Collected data
========================

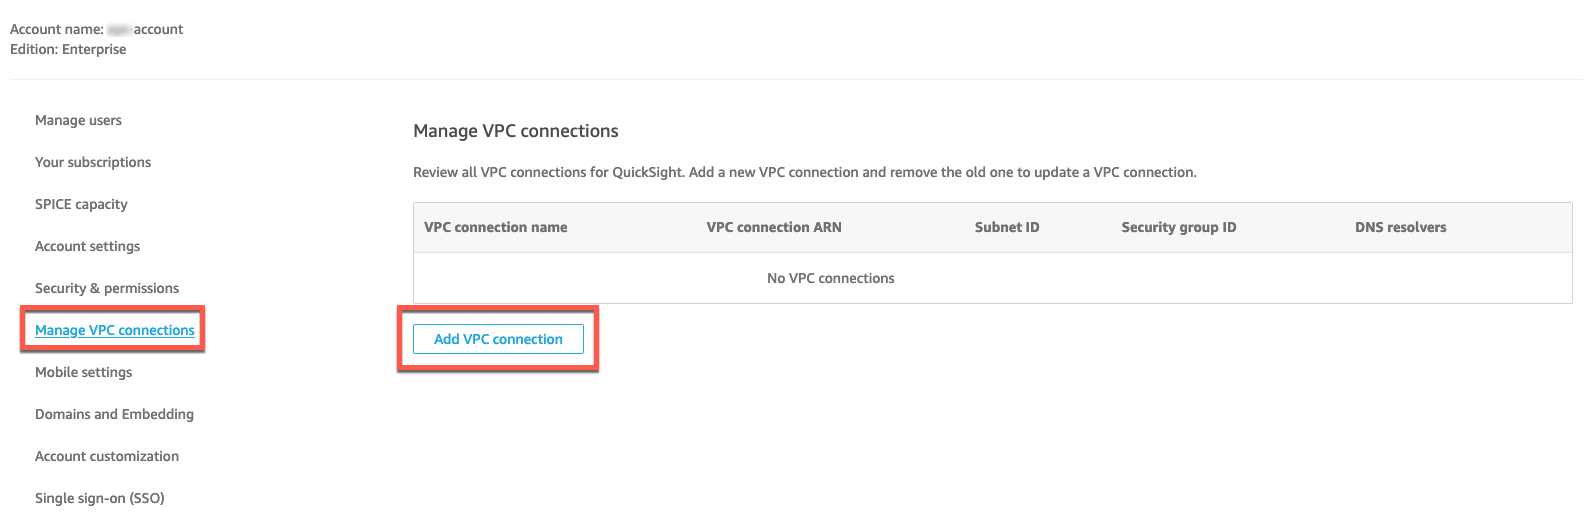Click the Security group ID column header
This screenshot has width=1587, height=520.
coord(1178,227)
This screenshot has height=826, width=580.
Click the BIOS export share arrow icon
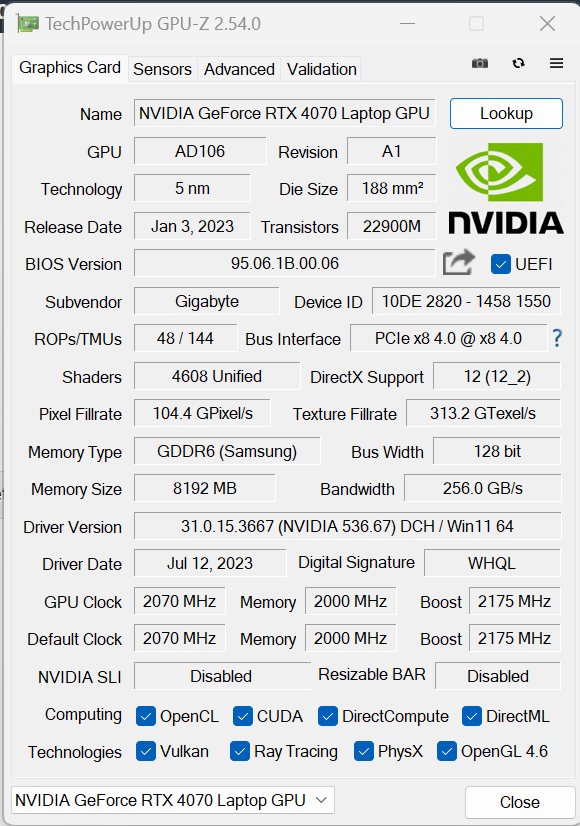tap(458, 262)
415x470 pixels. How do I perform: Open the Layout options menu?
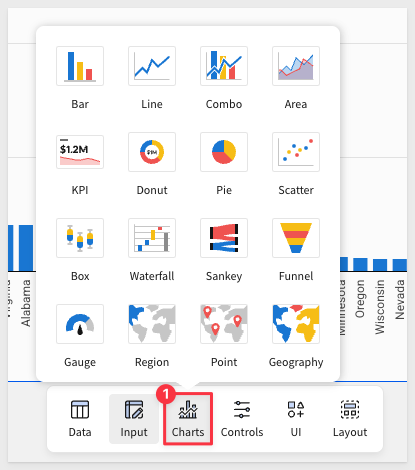point(350,419)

========================

ASSIGNED TASK
Extract only the lines from the line containing "This screenshot has height=826, width=580." through the final line of the records; keep both ends and drop every picture.

SOLUTION TO THIS TASK
This screenshot has height=826, width=580.
Click the BIOS export share arrow icon
tap(458, 262)
415x470 pixels. How do I perform: Open the Layout options menu?
point(350,419)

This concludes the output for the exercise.